Jahrzehntelang war sie in der KFD aktiv, war von 1977 bis 1989 Sprecherin der KFD im Dekanat Goch. Sie sei da „sehr engagiert“ gewesen, so Bernarde Vos. „Da war sie insofern kritisch, weil sie sich sehr für die Stellung der Frau in der Kirche eingesetzt hat – vor dem Hintergrund, dass Frauen genauso berufen sind wie Männer.“
In dem Rahmen habe sie sich auch „für eine gerechtere Sprache mit der Begrüßung „Liebe Brüder und Schwestern“ eingesetzt und den Weltgebetstag der Frauen jahrelang vorbereitet. „Die Aktion Maria 2.0 hätte ihr sicher gefallen“, zeigte sich Bernarde Vos überzeugt. Emanzipation sei ihr sehr wichtig gewesen, sagt Werner Broeckmann. „Dieses klassische Rollenbild war ihr ein Graus.“
Von 1988 bis 2003 leitete Lore Broeckmann die Wettener Bücherei, nachdem sie eine Bibliothekaren-Fortbildung absolviert hatte. „Nie wieder ist mir ein Mensch begegnet, den ich für so belesen hielt wie Lore“, sagte Bernarde Vos während der Trauerfeier. „In meiner Vorstellung las Lore immer und überall.“ Sie habe gleichzeitig Socken für einen guten Zweck stricken und dabei lesen können.
Die „letzten zwölf Jahre hat sie nur gestrickt und gelesen“, meint ihr Sohn Werner. „Und allein hier im Haus stehen locker über 5000 Bände“, machte er deutlich, wie sehr sich die Frau, die keinen Fernseher besaß und pro Woche 20 Briefe schrieb, um Kontakte persönlich aufrechtzuerhalten, selbst weiterbildete.

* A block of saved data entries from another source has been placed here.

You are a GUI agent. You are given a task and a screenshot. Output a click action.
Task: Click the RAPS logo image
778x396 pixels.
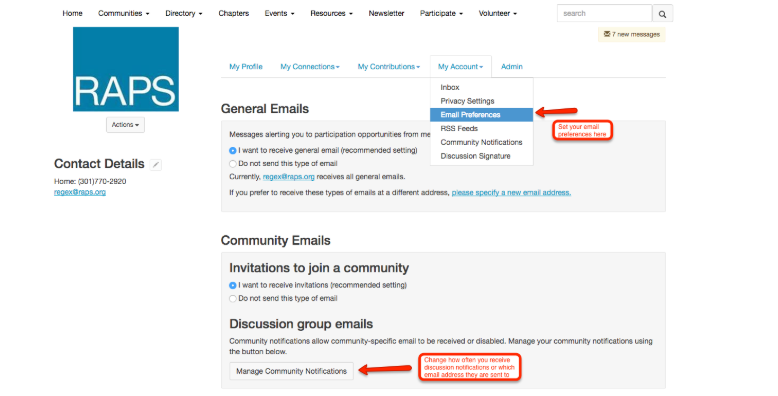[x=126, y=69]
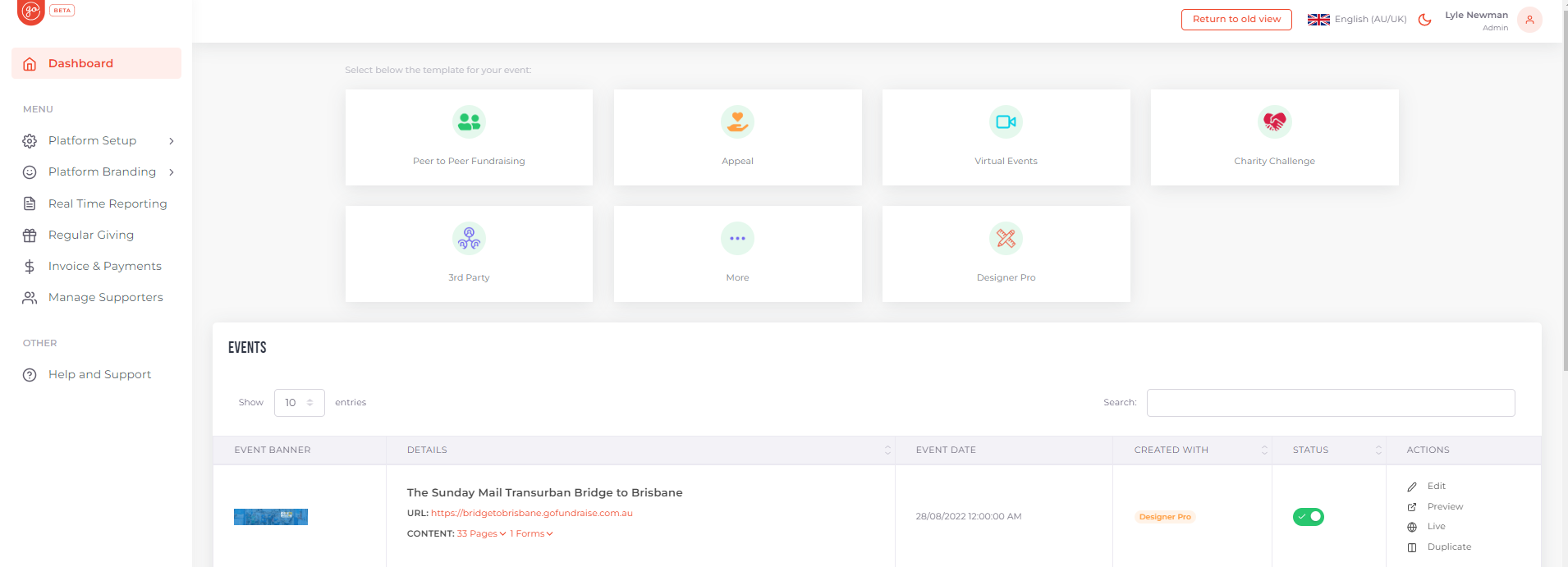Switch to dark mode with moon icon

(1424, 20)
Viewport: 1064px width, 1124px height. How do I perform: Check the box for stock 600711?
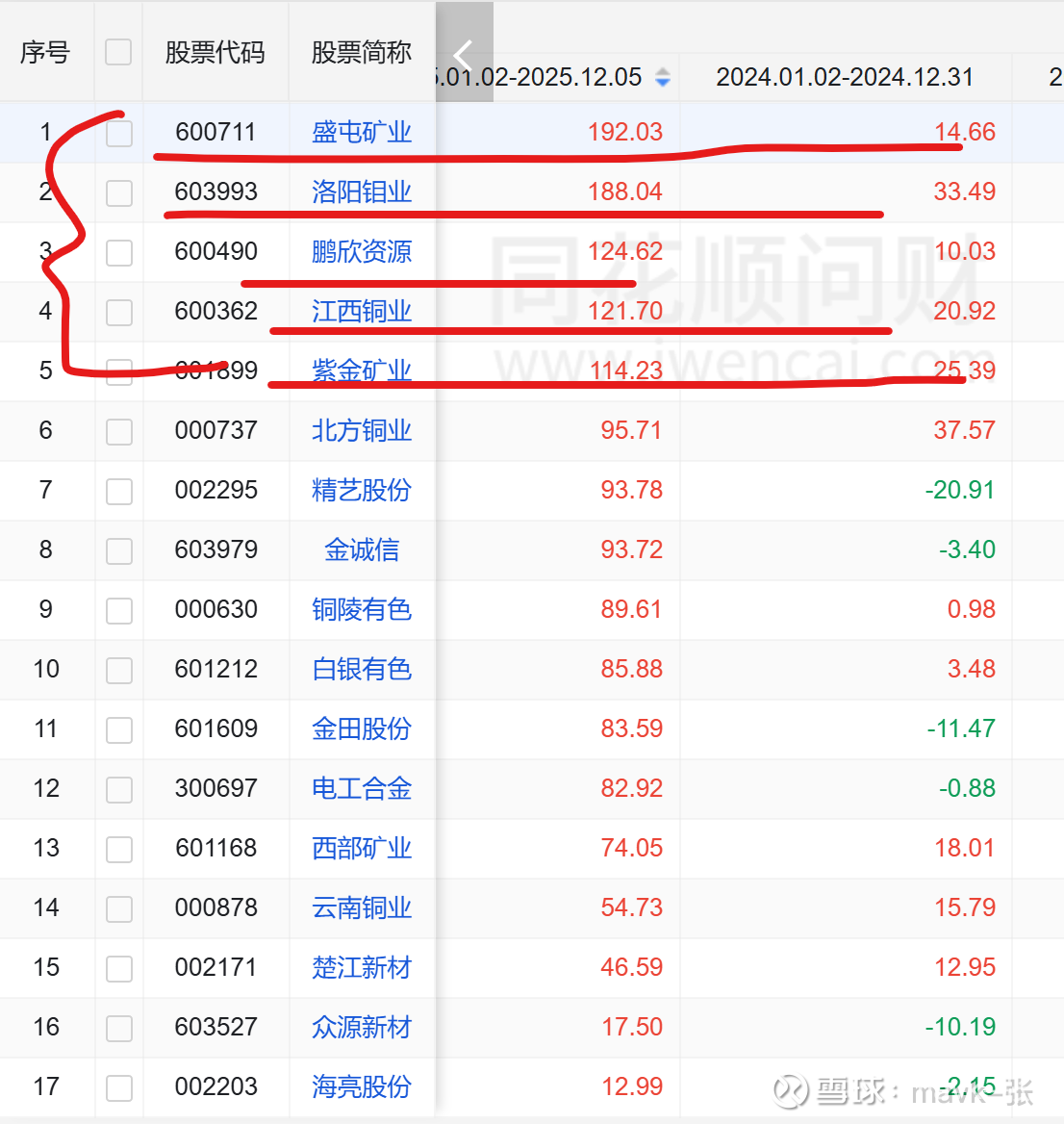coord(119,133)
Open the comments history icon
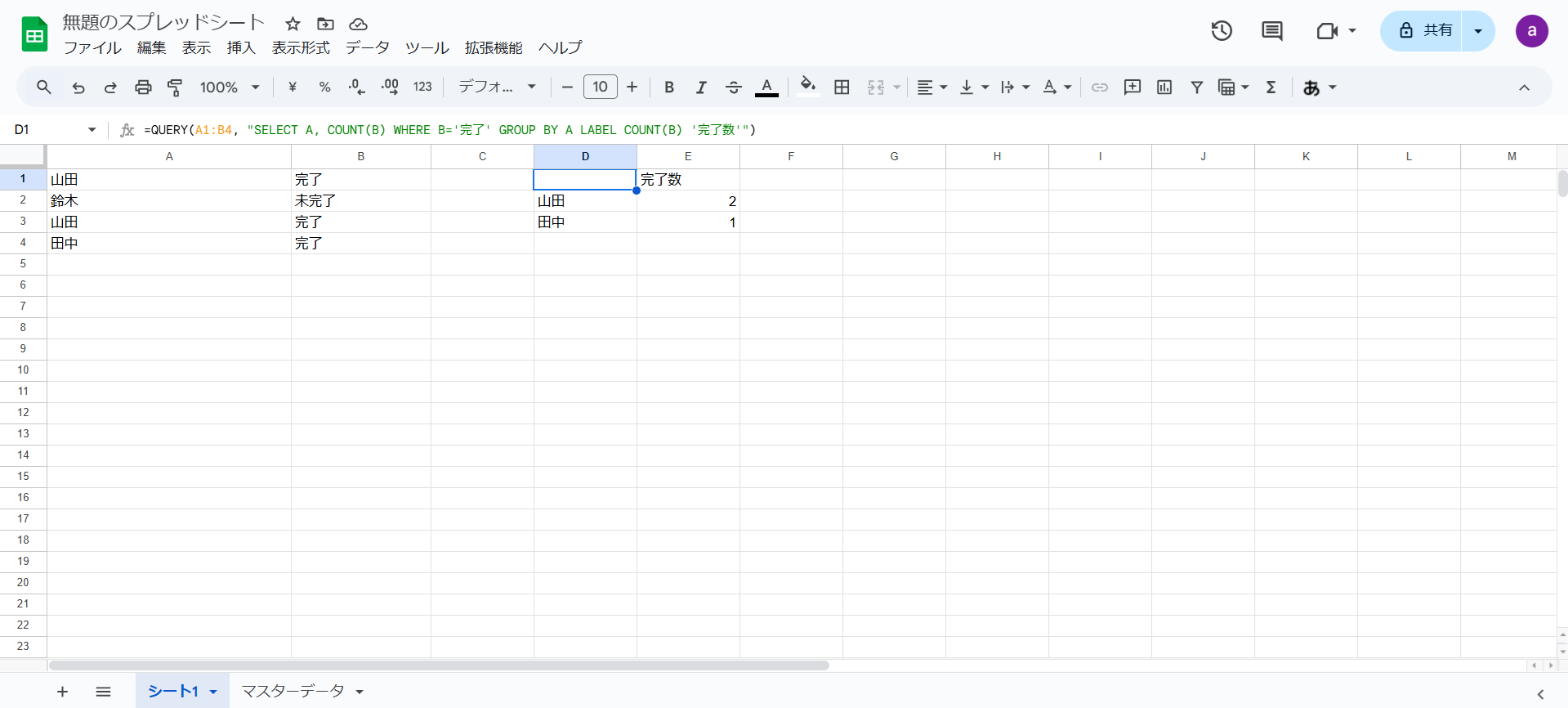The width and height of the screenshot is (1568, 708). click(1271, 31)
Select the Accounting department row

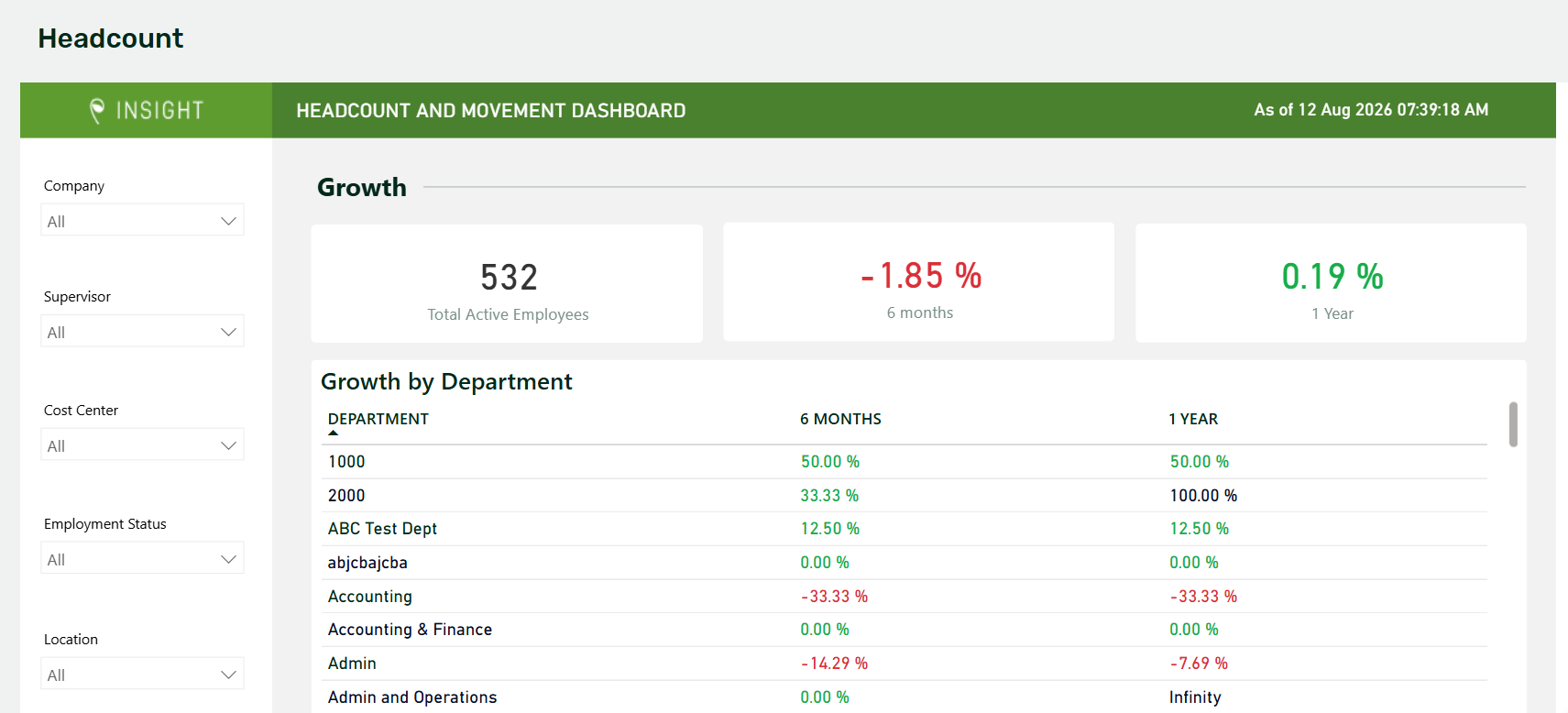[x=905, y=597]
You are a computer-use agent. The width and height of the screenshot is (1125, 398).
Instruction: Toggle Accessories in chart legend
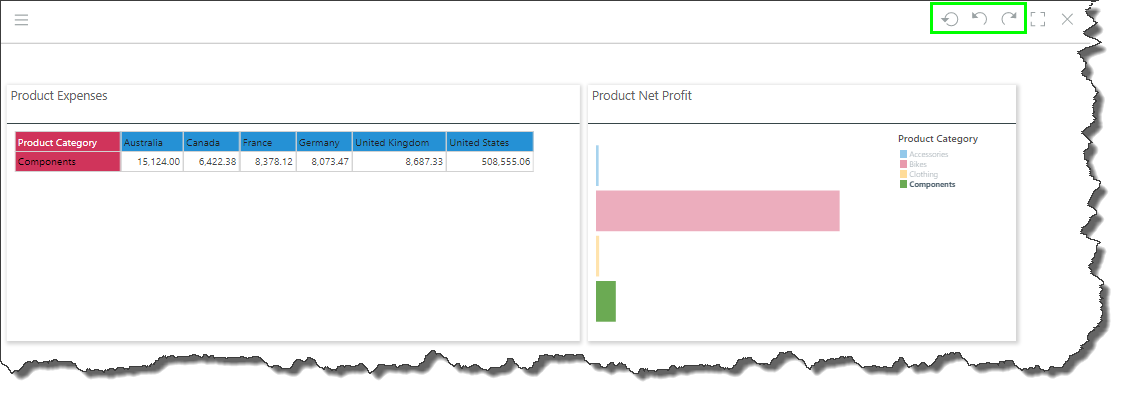click(924, 154)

„Nebenbei“ agierte sie 23 Jahre lang als Stadtführerin in Kevelaer, begleitete jahrelang Sterbende im Wettener Hospiz, das ihr Mann mit auf den Weg gebracht hatte, sang im Kirchenchor. Nach dem Tod des Mannes 2003 bezog sie drei Jahre später eine Wohnung im ersten Stook des Hospizes auf der Hauptstraße, als ihr die Pflege des großen Hauses mit dem Garten zuviel wurde.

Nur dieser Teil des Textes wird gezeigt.